**EXERCISE BRIEF:** Put the lines below into a Markdown table with two columns, Row for the row number and Line for the line itself, and skip any blank lines. Leave the pictures out of your table.

**EXTRACTED INFORMATION:**
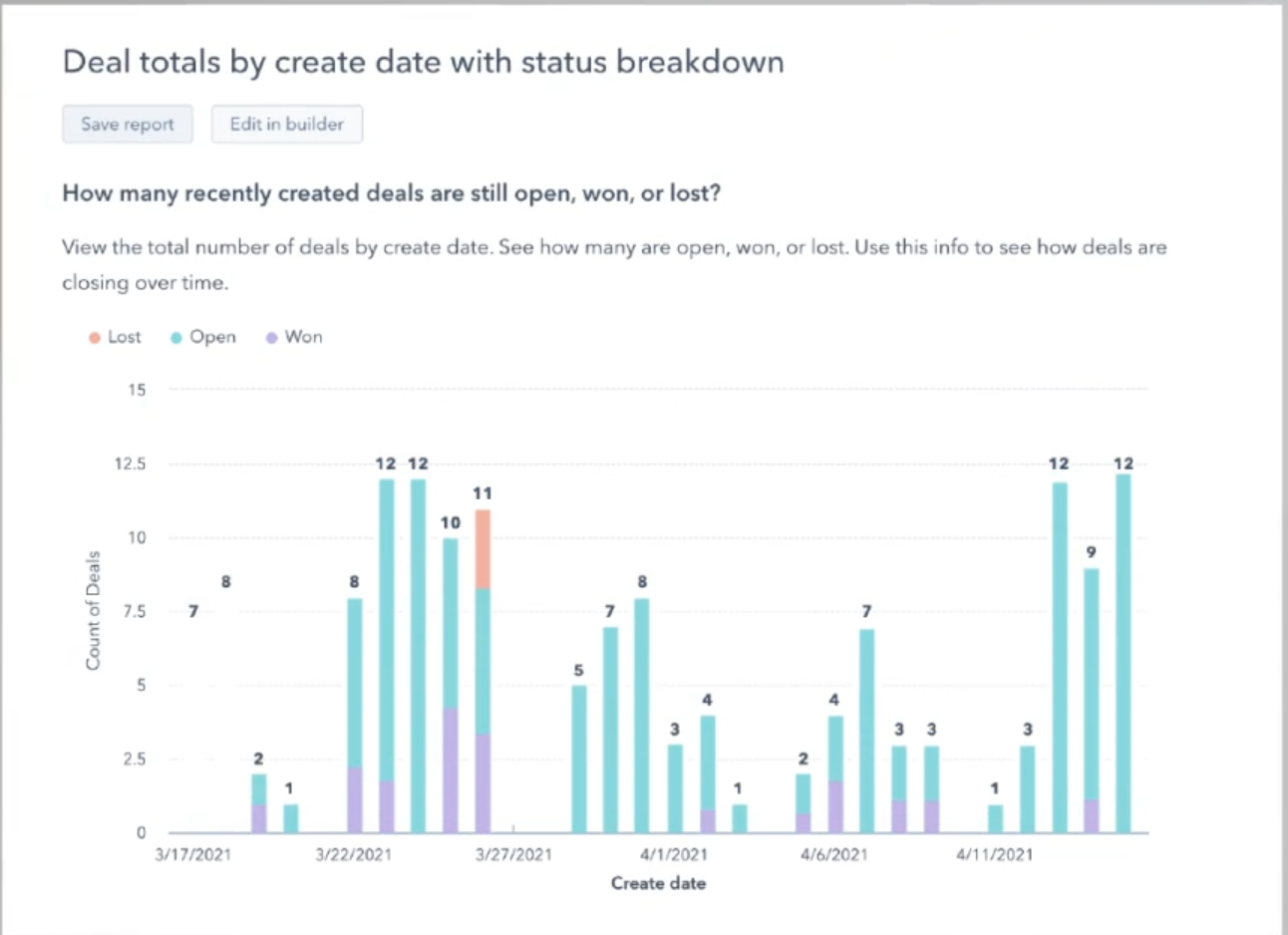Click the Create date axis title
This screenshot has height=935, width=1288.
(658, 883)
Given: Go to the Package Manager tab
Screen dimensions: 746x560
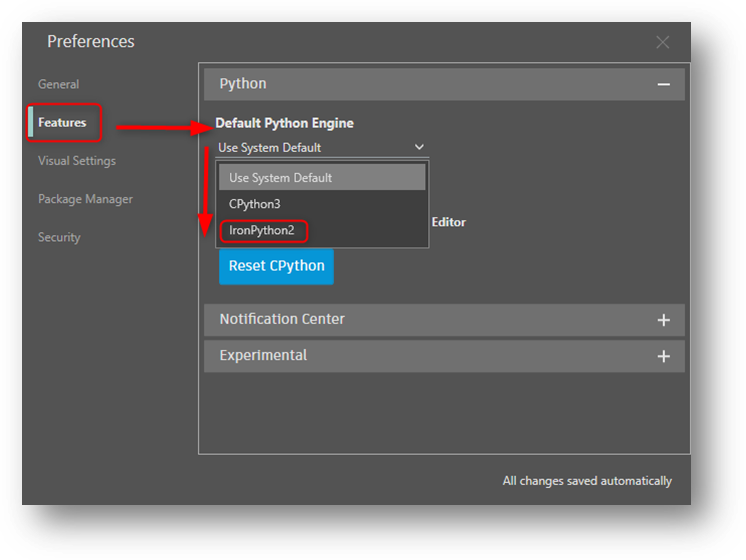Looking at the screenshot, I should tap(85, 199).
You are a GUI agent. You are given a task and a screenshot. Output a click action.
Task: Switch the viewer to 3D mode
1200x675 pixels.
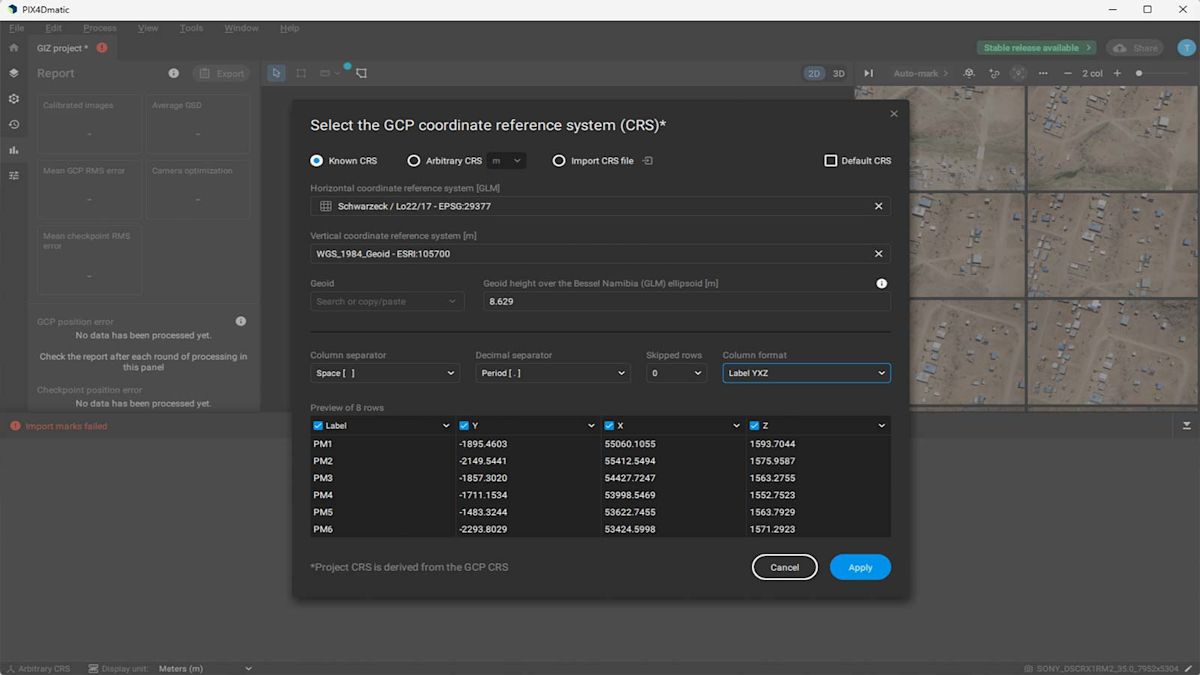click(x=839, y=73)
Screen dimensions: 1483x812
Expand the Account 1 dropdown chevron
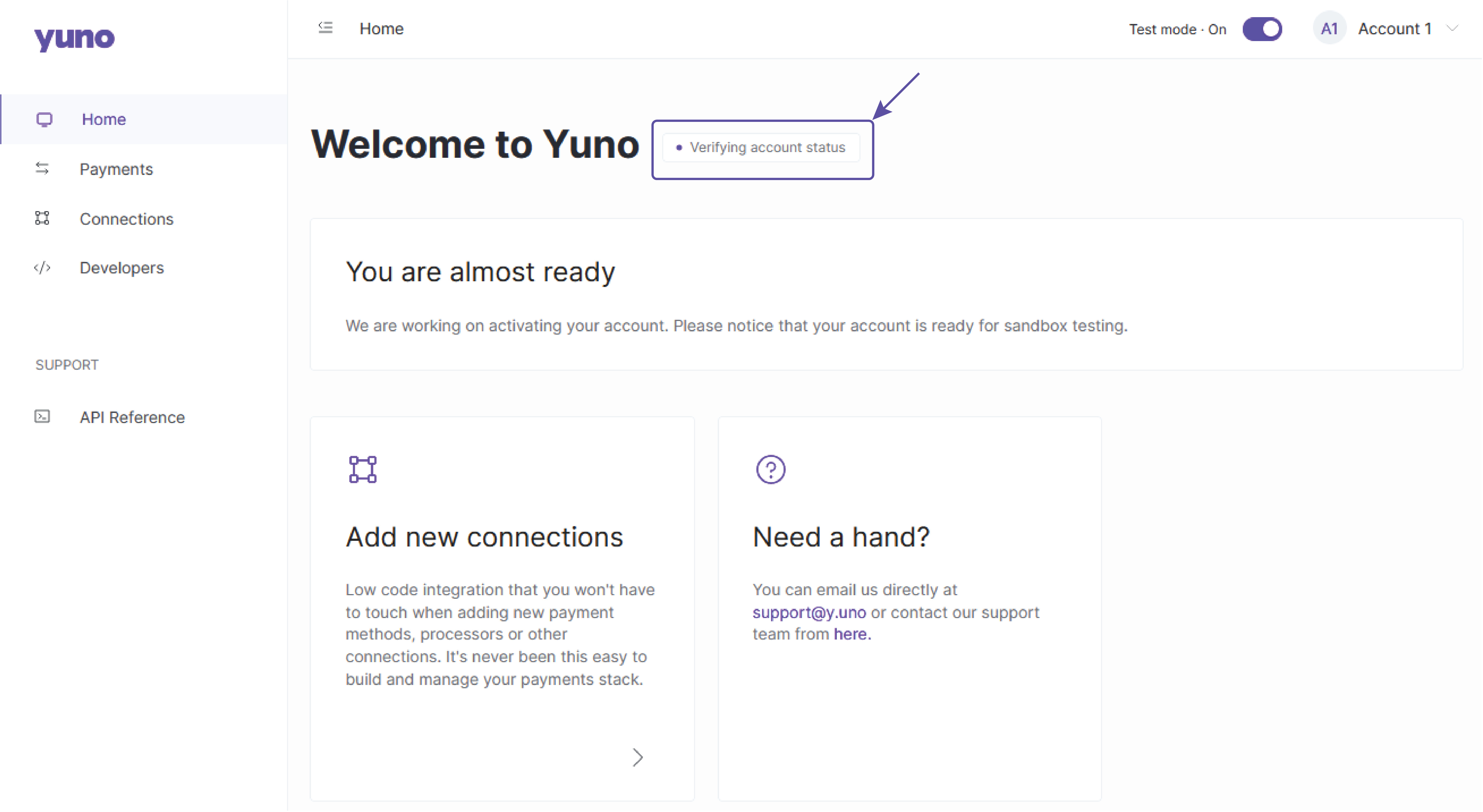(1453, 28)
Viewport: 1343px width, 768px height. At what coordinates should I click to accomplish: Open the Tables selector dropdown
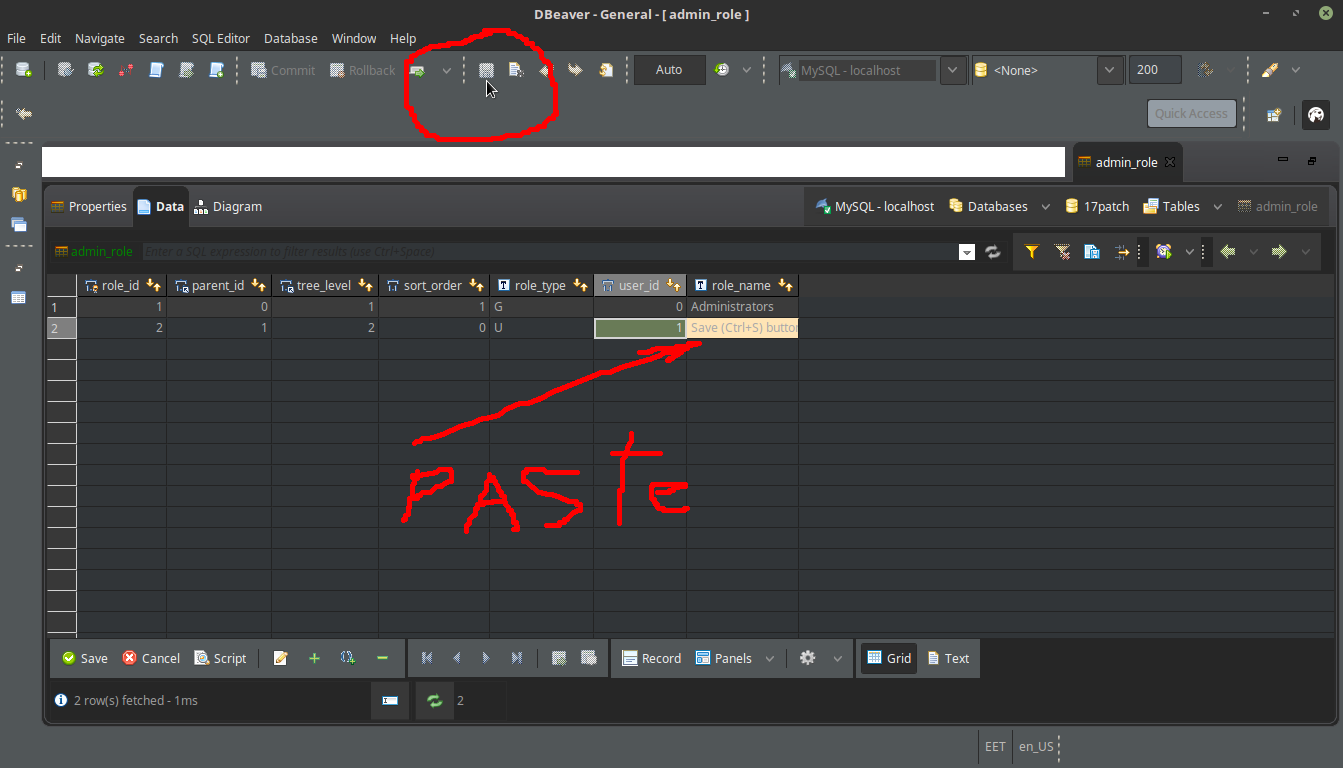point(1216,206)
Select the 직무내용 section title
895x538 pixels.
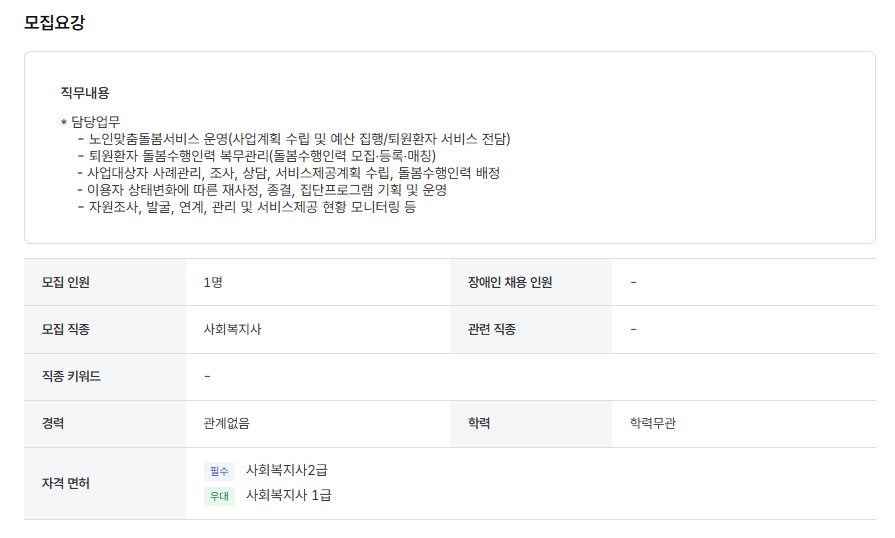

**REPLY:**
| Row | Line |
|---|---|
| 1 | Click the Create date axis title |
| 2 | This screenshot has height=935, width=1288. |
| 3 | (658, 883) |
| 4 | Given: Go to the Package Manager tab |
| 5 | Screen dimensions: 746x560 |
| 6 | Looking at the screenshot, I should tap(85, 199). |
| 7 | You are a GUI agent. You are given a task and a screenshot. Output a click action. |
| 8 | Task: Switch the viewer to 3D mode |
| 9 | 1200x675 pixels. |
| 10 | click(x=839, y=73) |
| 11 | Screen dimensions: 1483x812 |
| 12 | Expand the Account 1 dropdown chevron |
| 13 | (1453, 28) |
| 14 | Viewport: 1343px width, 768px height. At what coordinates should I click to accomplish: Open the Tables selector dropdown |
| 15 | point(1216,206) |
| 16 | Select the 직무내용 section title |
| 17 | 895x538 pixels. |